## What is required
Somewhere below is a line with "0:01:23 (95, 791)" and, later, a line with "0:12:10 (95, 1876)"; repeat those two lines and all the lines between them, exactly as they are.

## Material provided
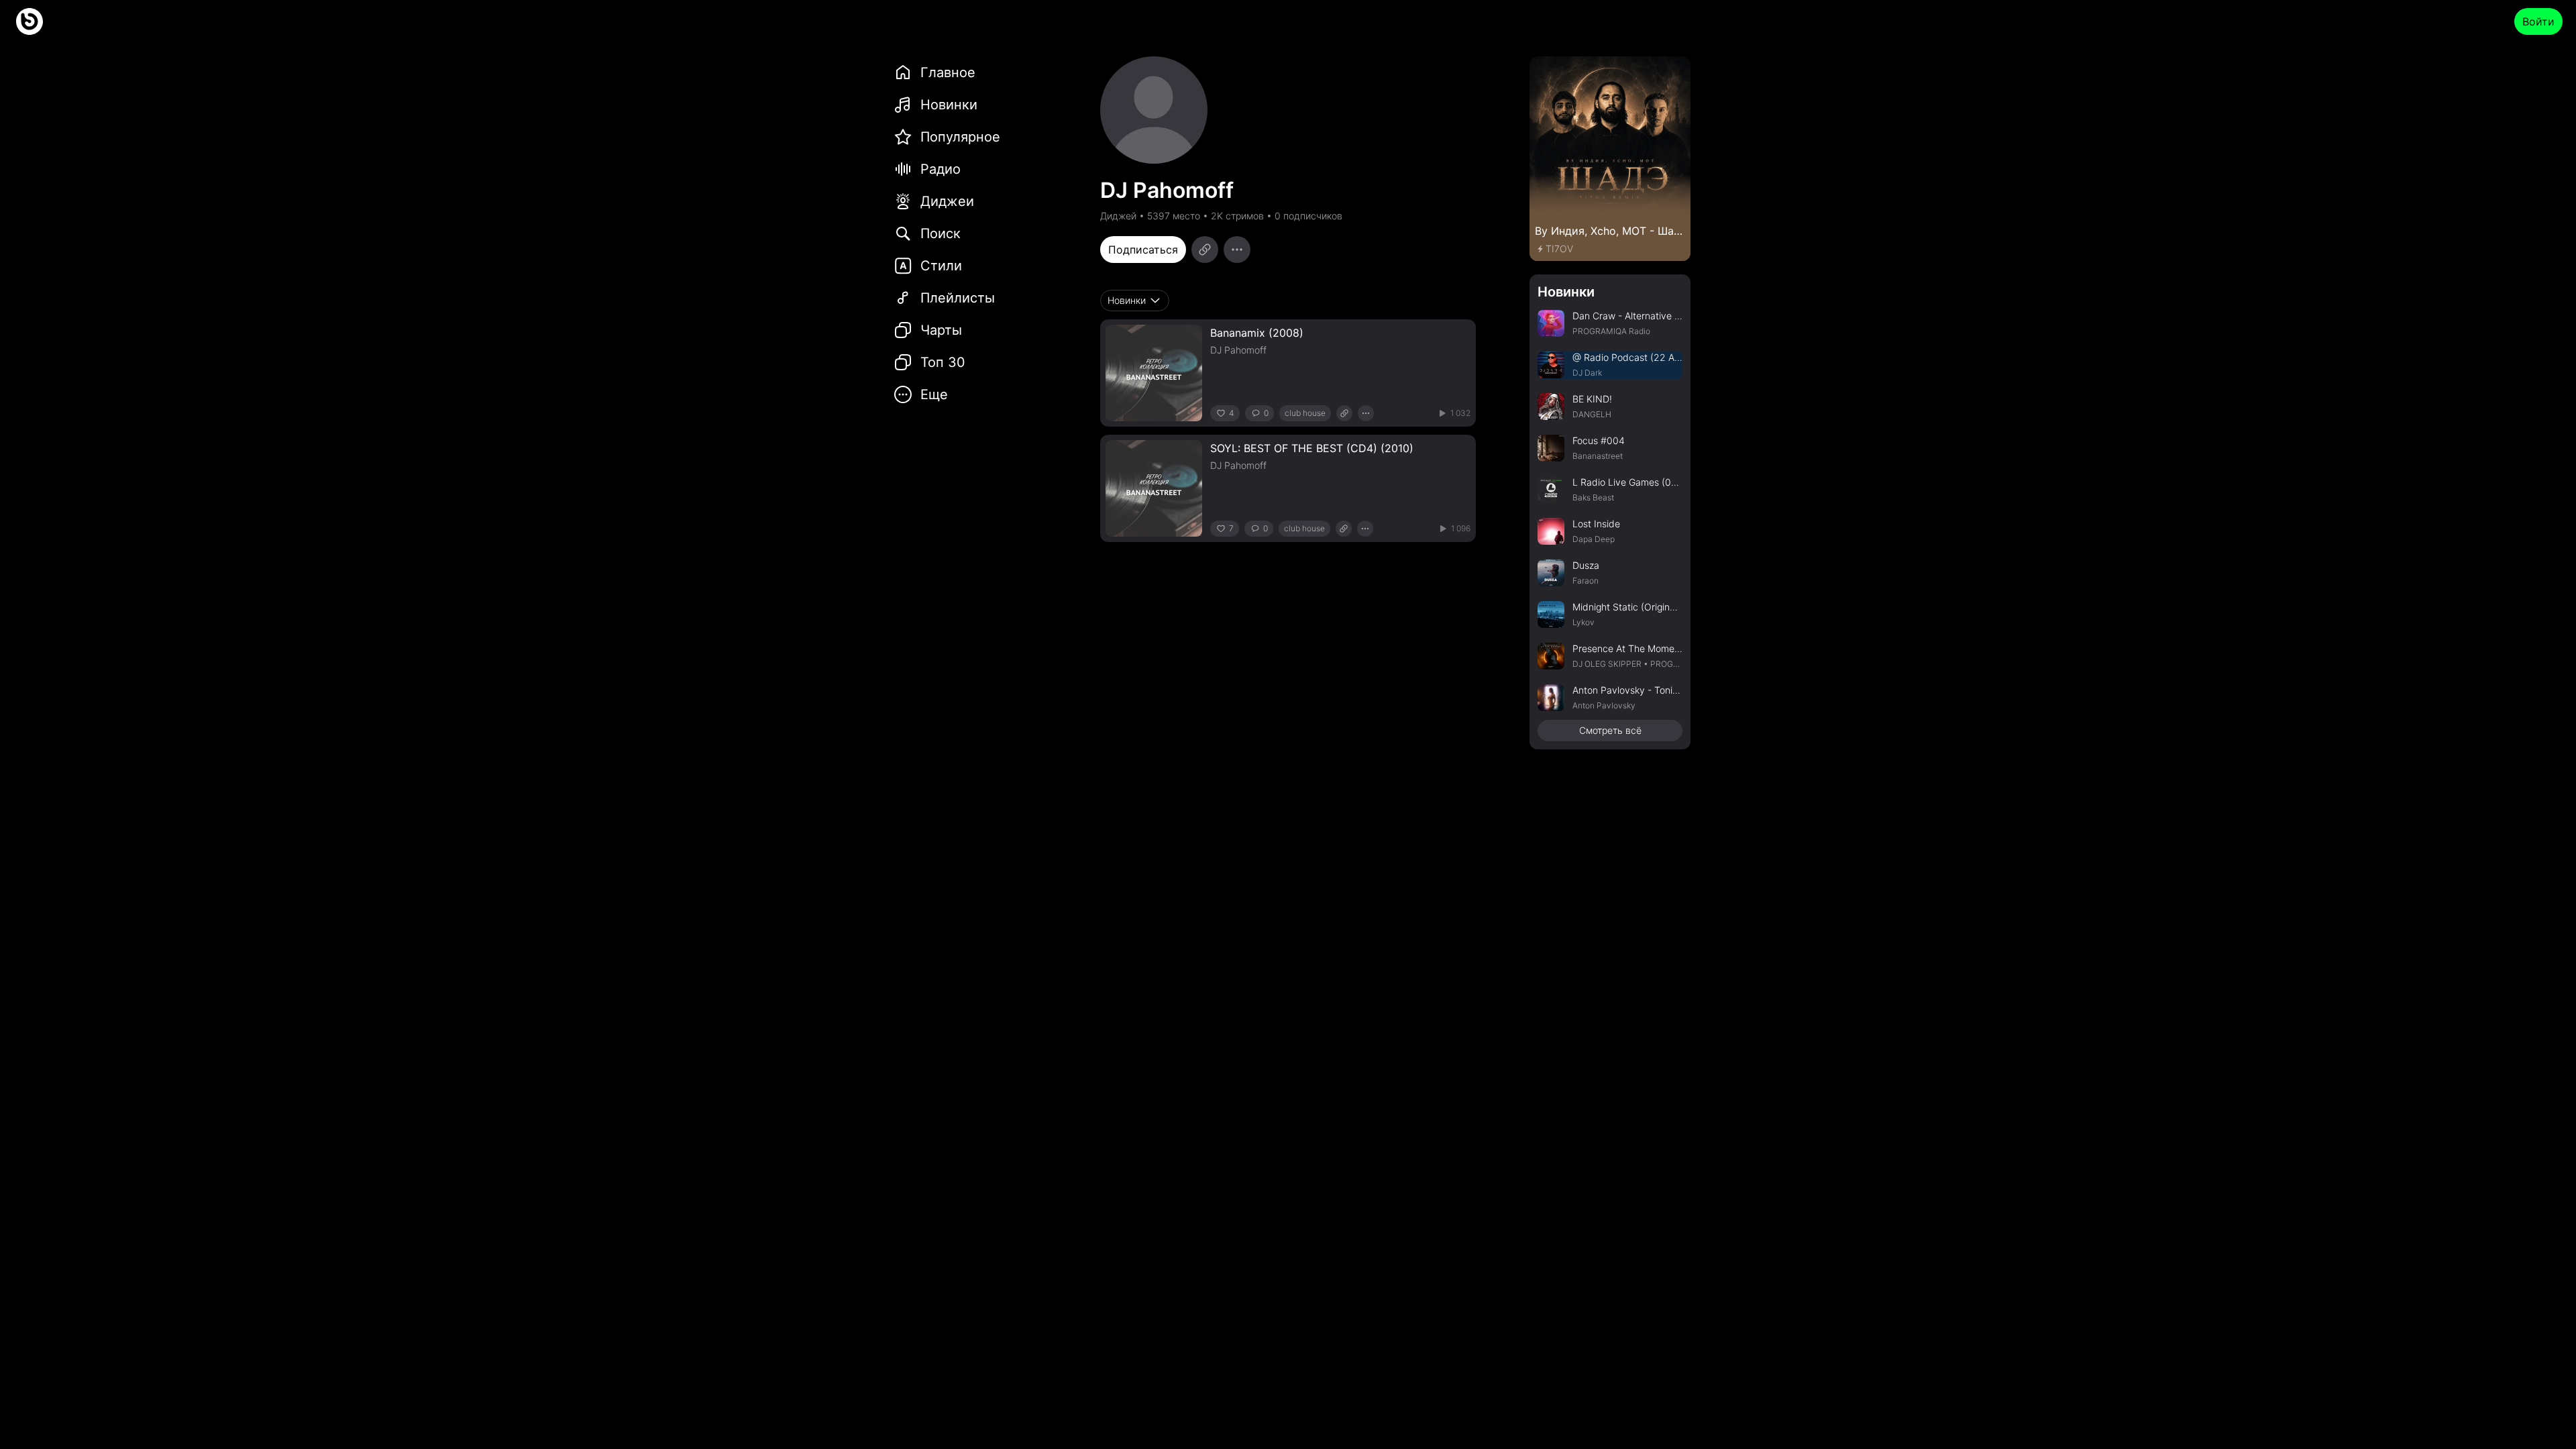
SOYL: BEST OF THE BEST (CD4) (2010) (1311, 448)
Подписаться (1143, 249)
---
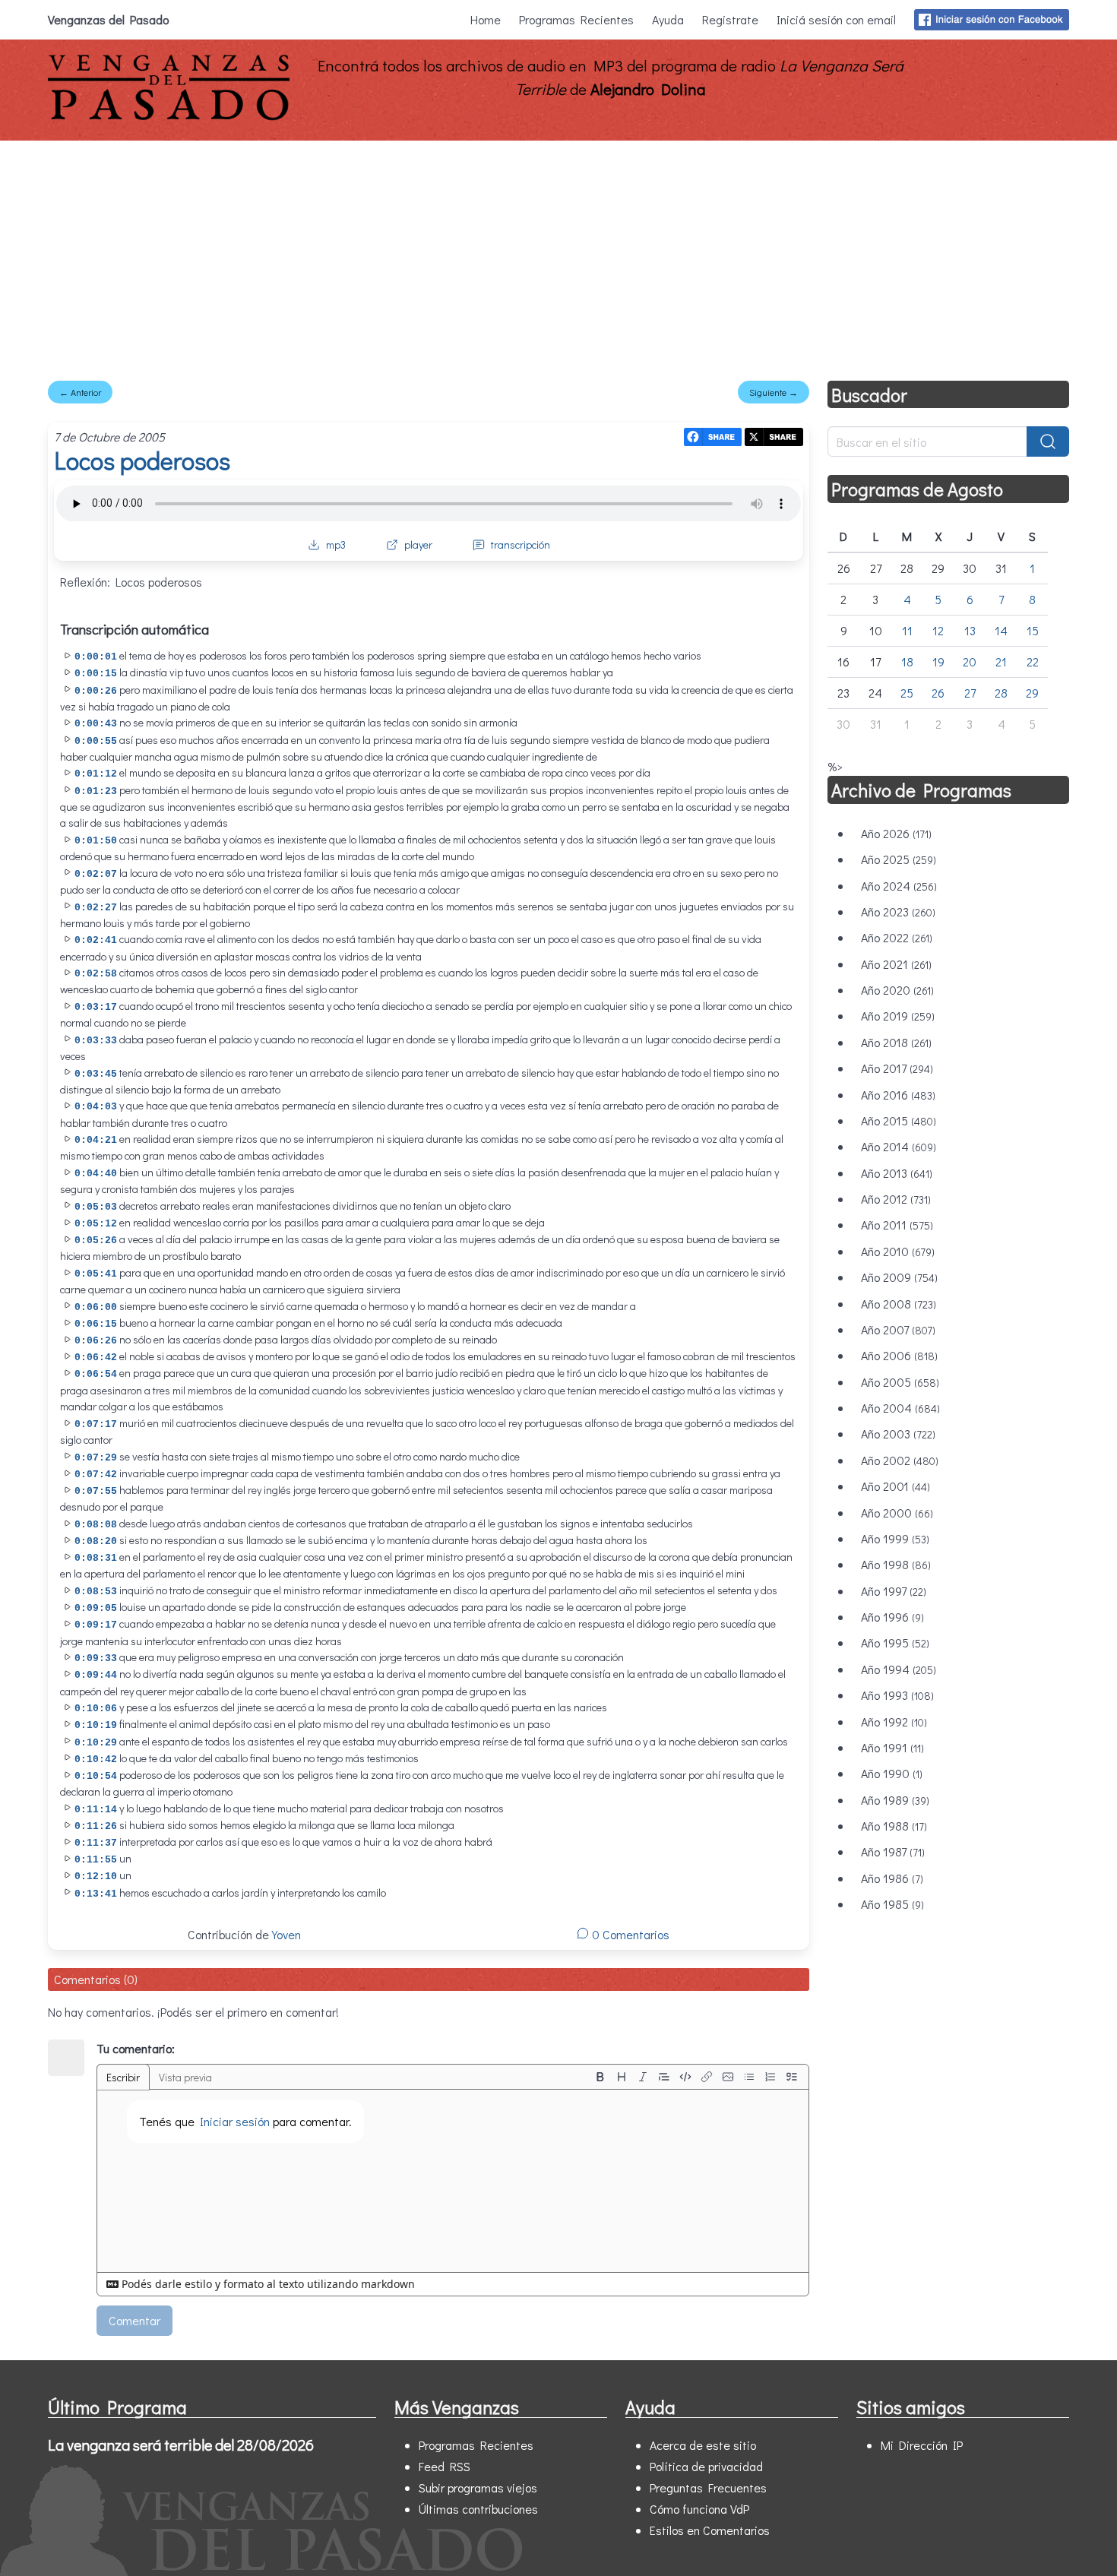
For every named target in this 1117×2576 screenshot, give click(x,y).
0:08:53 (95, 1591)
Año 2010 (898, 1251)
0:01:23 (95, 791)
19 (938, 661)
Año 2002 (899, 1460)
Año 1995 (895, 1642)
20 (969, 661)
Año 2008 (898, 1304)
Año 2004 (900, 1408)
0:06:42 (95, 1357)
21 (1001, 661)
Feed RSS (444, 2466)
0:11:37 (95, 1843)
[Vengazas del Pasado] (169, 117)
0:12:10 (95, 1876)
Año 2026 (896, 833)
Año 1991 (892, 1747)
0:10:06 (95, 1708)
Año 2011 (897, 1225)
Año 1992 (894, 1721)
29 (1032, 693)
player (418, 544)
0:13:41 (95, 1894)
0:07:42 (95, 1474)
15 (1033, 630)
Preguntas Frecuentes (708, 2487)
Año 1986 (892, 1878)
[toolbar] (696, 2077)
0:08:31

## Output below
0:01:23 (95, 791)
19 (938, 661)
Año 2002 (899, 1460)
Año 1995 (895, 1642)
20 (969, 661)
Año 2008 (898, 1304)
Año 2004 (900, 1408)
0:06:42 (95, 1357)
21 (1001, 661)
Feed RSS (444, 2466)
0:11:37 (95, 1843)
[Vengazas del Pasado] (169, 117)
0:12:10 (95, 1876)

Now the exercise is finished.